*GIVEN RECORDS*
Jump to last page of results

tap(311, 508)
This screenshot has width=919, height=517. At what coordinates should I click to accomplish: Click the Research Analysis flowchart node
...
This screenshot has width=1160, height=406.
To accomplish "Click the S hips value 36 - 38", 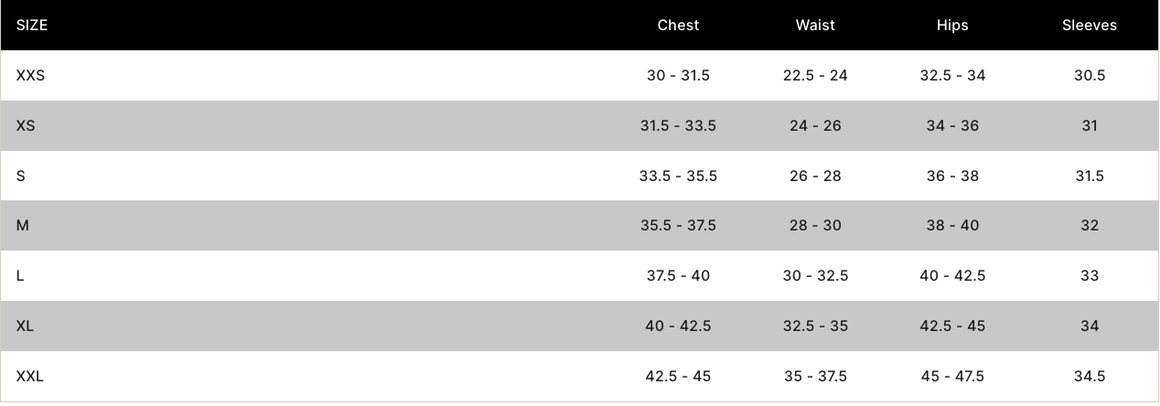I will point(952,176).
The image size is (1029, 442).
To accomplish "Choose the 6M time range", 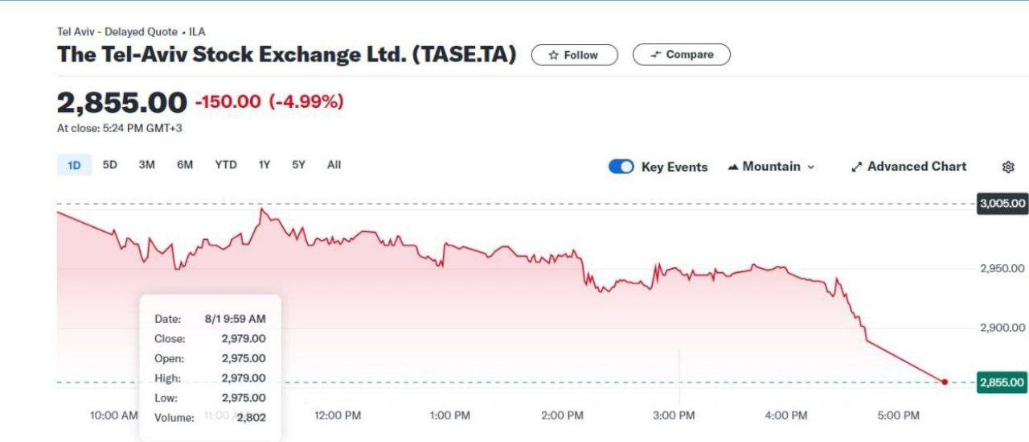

*SET PROBLEM*
Render the lines as a Markdown table with columns Row and Line. Begin at the line that has "Jump to last page of results", stop after the line that has "This screenshot has width=919, height=517.", and skip any blank lines.

*CORRECT OUTPUT*
| Row | Line |
|---|---|
| 1 | Jump to last page of results |
| 2 | tap(311, 508) |
| 3 | This screenshot has width=919, height=517. At what coordinates should I click to accomplish: Click the Research Analysis flowchart node |